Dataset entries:

====

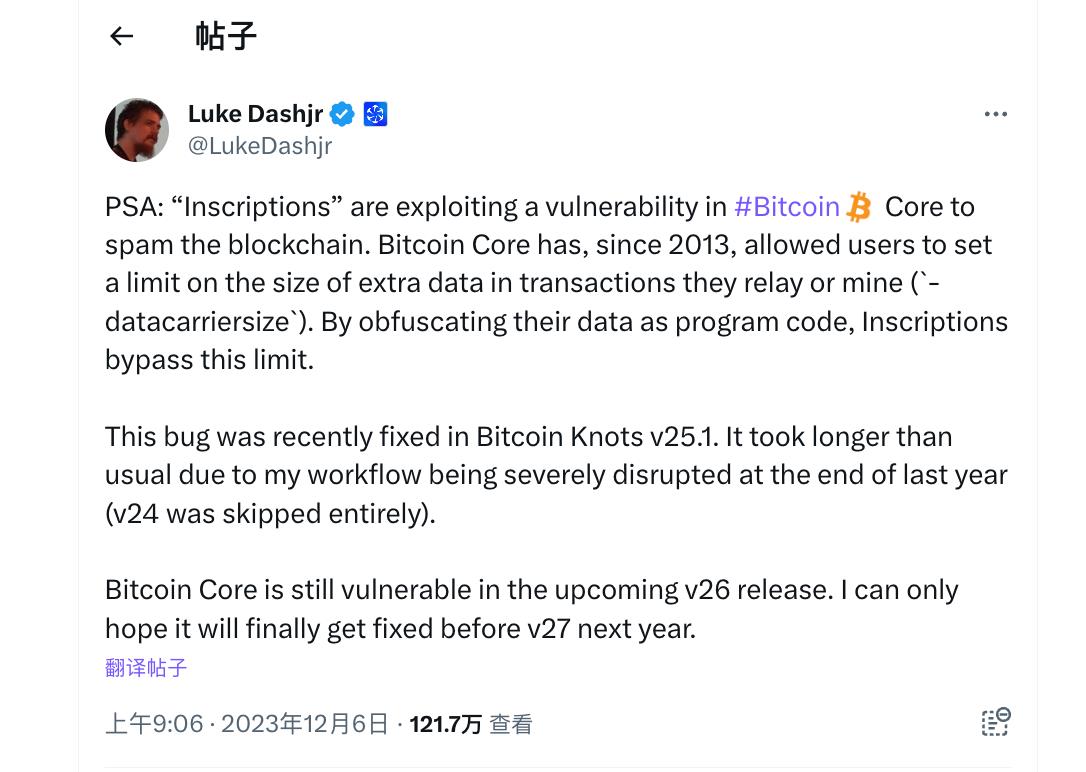The height and width of the screenshot is (772, 1086).
Task: Click the 查看 views label
Action: coord(511,724)
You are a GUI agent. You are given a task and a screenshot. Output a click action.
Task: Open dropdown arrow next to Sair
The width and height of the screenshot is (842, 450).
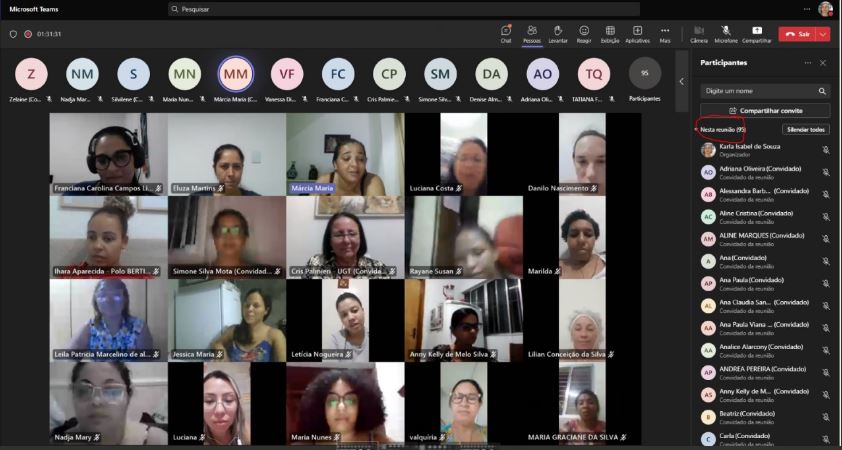click(824, 34)
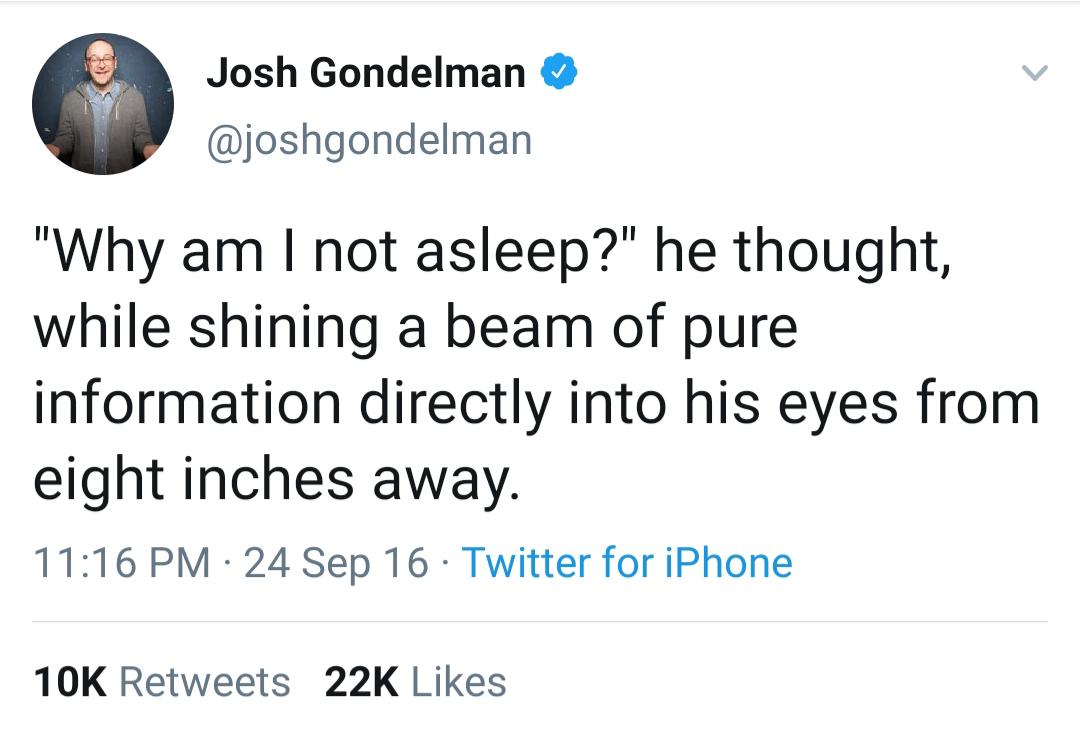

====

= Exercise aim =
Leave out the pictures, and write out exactly the lines from the line containing "You are a GUI" through the end of the records above.

= Solution to this problem =
You are a GUI agent. You are given a task and a screenshot. Output a click action.
Task: Open dropdown arrow next to Sair
The width and height of the screenshot is (842, 450).
click(824, 34)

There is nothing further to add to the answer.